Text: dirk-vongehlen

In der verganenen Woche hat die Gebühreneinzugszentrale (GEZ) eine neue Werbekampagne gestartet. In der Berichterstattung darüber (hier den Text auf jetzt.de lesen) fühlte sich Kimon Xynias nicht ganz richtig verstanden. Der Chef der Münchner Agentur Xynias,Wetzel hat die Kampagne mit Julia Hummer und Sammy Deluxe entwickelt. jetzt.de hat mit ihm telefoniert.

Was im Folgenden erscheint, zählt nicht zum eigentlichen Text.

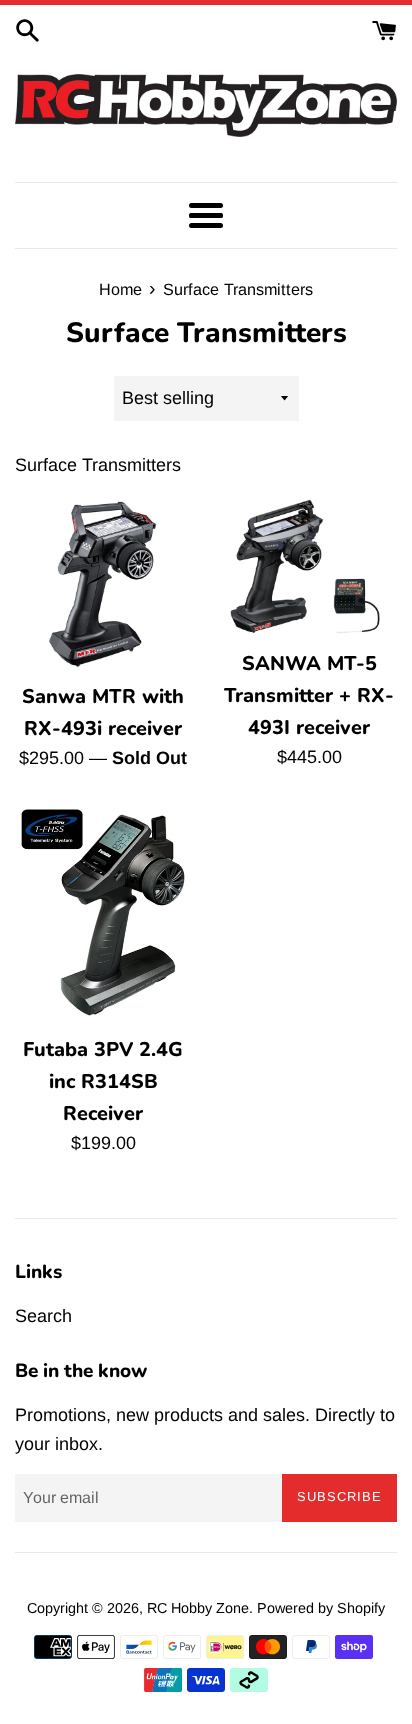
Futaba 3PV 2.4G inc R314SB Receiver (103, 1081)
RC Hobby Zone (198, 1608)
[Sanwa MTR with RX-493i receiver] (103, 583)
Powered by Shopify (321, 1608)
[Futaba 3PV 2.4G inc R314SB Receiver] (103, 913)
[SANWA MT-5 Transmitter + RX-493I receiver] (309, 566)
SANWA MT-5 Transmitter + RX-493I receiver (309, 695)
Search (43, 1316)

Sie fühlten sich in dem heftig diskutierten Artikel letzte Woche mit dem Satz „Die militanten GEZ-Gegner werden wir nicht umstimmen können“ nicht ganz richtig zitiert... Die W&V hat mein Zitat etwas aus dem Zusammenhang gerissen. Ich hatte gesagt: Die Kampagne wird bei den einen schneller funktionieren und bei anderen wird es länger dauern. Aber es geht uns nicht nur um die vier Prozent, die nicht bezahlen. Uns geht es darum, alle zu erreichen. Wir wollen zum Nachdenken anregen. Genau wie es in Ihrem Artikel passiert ist. Dass man sich fragt: „Julia Hummer und GEZ – geht das zusammen? Ist die nicht auch auf meiner Seite und zahlt keine Gebühren?“ Ich zahle übrigens Gebühren. Meine Kritik war etwas anders. Aber genau dieser Aspekt funktioniert trotzdem: dass wir einen Überraschungseffekt schaffen. Es werden in diesem Jahr etwa 800.000 junge Menschen 18 Jahr alt. Das ist eine Schnittstelle im Leben, an der man darüber nachdenkt, in eine eigene Wohnung zu ziehen. Und genau da wollen wir erinnern: Vergiss es nicht, dich bei der GEZ zu melden.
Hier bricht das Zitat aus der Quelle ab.